The big concern is keeping this data protected and private. You dont want to share all of your metadata with everyone, so security of these systems should be something to look at carefully.
Are there any filesystems left that use forked files? Resource, Data and Metadata forks? Any at all?
While MacOS was at a disadvantage being one of the only ones to use it, wouldn't it have been an excellent advantage for ALL filesystems to be forked?
(I don't know the answer to this - anyone who knows more about filesystems, give your thoughts)
Why does the document complain about the lack of integration, then mention that Microsoft, Apple, the ReiserFS people, etc. are coming up with solutions, and then adds a completely new one? Shouldn't they just be supporting one Apple's or ReiserFS's efforts?
"[Regarding the 'cloud,'] ownership was what made America different than Russia." -- Woz
Sure. I have no objection to a more extensive use of metadata. In fact I crave it - must have it.
But why oh why do people think that XML-based solutions is the way to go? An RDF solution would be bloat beyond belief. Ok, so it's not that bad for a few files, but when we get down to it - we don't have just a few files. We have plenty of them.
So why not use something smaler? A simpler protocol?
We can still have RDF-frontends for those that crave their daily XML-fix. Get real.
Since most of us are advanced computer users or even computer experts, I think we largely know how to search for content.
For one thing, I always give my filenames relevant titles, not things like document06.doc.
Also, I already know how to search through files for content using basic grep or advanced Windows searching.

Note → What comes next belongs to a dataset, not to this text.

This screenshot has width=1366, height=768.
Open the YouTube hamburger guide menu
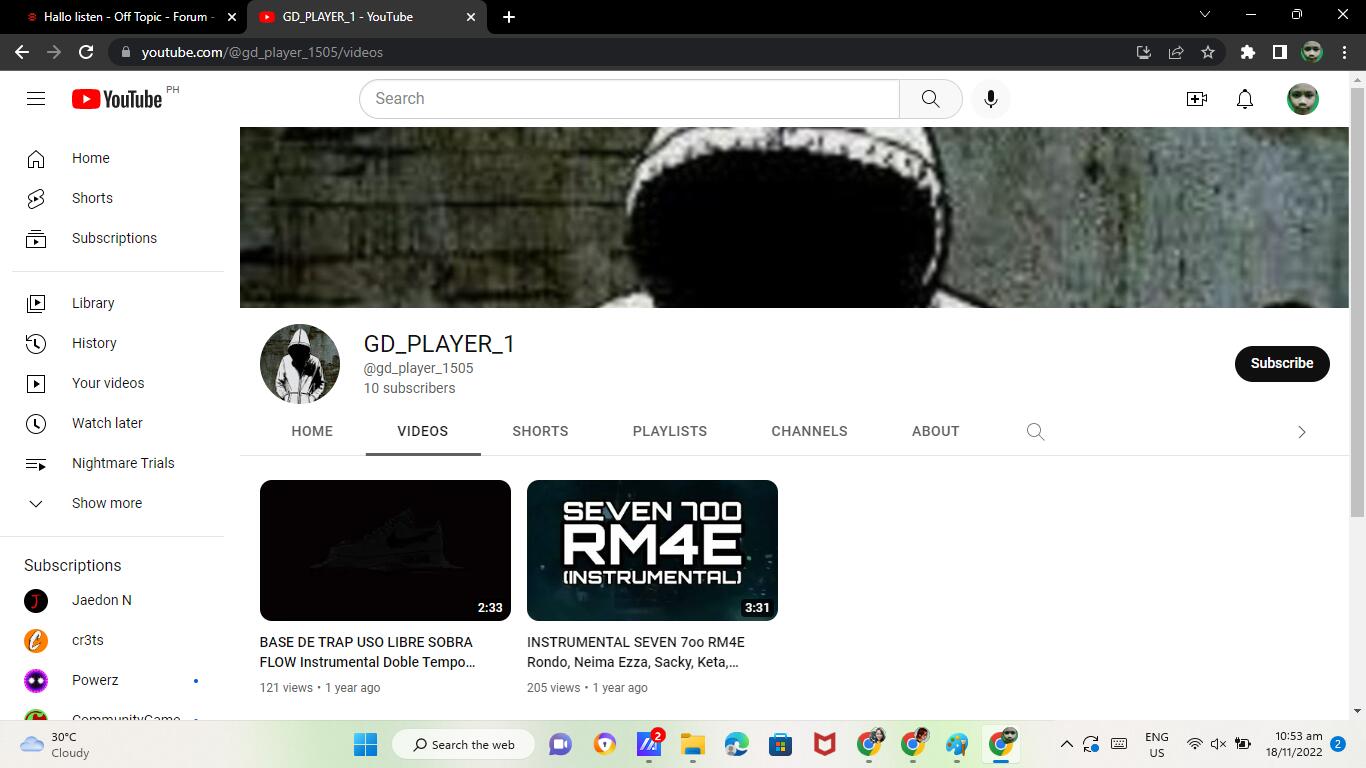(36, 98)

I mean, sure, meta data like ID3 tags for MP3s that I steal offline are important because my Nomad mp3 player indexes based on that info, but in general I'd say meta data is not quite as important as some may suspect.
If you liked my post,
If ever there was an appropriate thread for him to post in, this is it! : D
"[Regarding the 'cloud,'] ownership was what made America different than Russia." -- Woz
I've heard the NTFS file system is designed to allow the system to add any number of properties (besides the obvious filename, last access time and permissions) to any stored file. This is likely to be exploited by Longhorn, which is planned to be capable of appending metadata to newly created files (for example, if you download a file from the Internet, the system would likely append a Originated-From-URL property to it).

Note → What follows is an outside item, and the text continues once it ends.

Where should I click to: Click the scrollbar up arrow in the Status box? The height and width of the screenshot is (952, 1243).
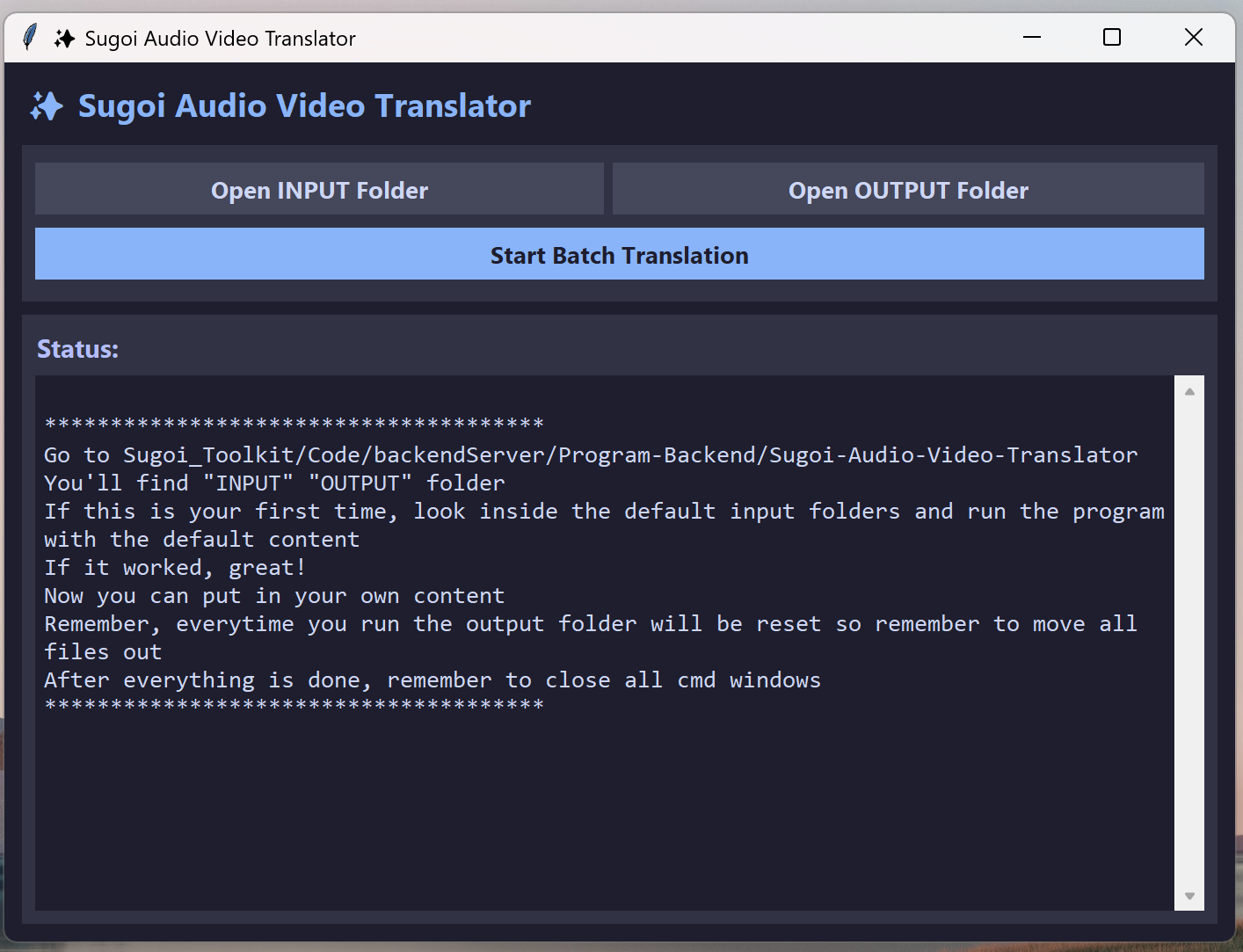[1189, 392]
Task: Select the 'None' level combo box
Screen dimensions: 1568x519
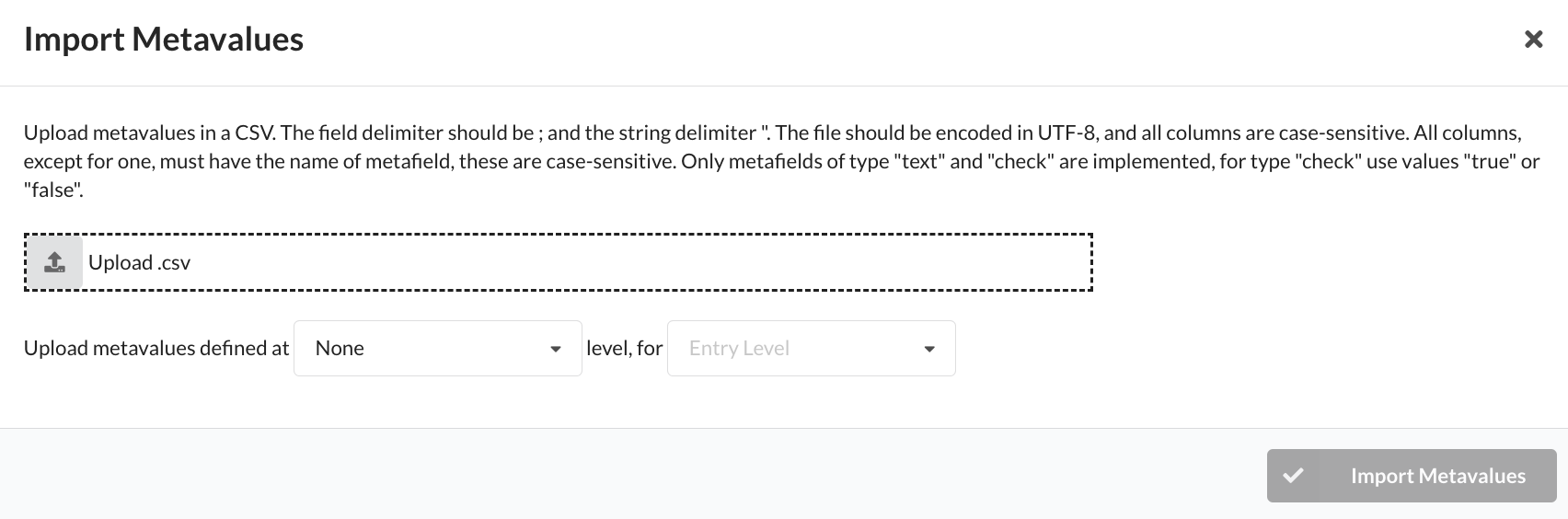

What I wonder is, is there any filesystem in the FOSS world that supports something like this, or are there plans to make it supported before 20??, when Longhorn hits the stores? I see this as a critical feature that must be made available by non-Windows OSes.
Score: i, Imaginary
Last time I checked you can pick up HD storage space for $0.70 a GB.
thank God the internet isn't a human right.
Who
What
Where
When
Why
and possibly How...
flinging poop since 1969
I'm mostly wondering if the new Spotlight feature of MacOS X 10.4 is going to be based on this, or a proprietary technology. I've been itching for cross-platform metadata file support for years now...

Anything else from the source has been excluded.